The problem
Write out each of the following rows word for word, keeping every line as it stands.

* begin Stored records *

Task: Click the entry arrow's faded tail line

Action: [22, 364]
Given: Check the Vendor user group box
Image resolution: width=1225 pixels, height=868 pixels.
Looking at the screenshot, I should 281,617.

* end Stored records *

Written answer
Task: Click the entry arrow's faded tail line

Action: [22, 364]
Given: Check the Vendor user group box
Image resolution: width=1225 pixels, height=868 pixels.
Looking at the screenshot, I should 281,617.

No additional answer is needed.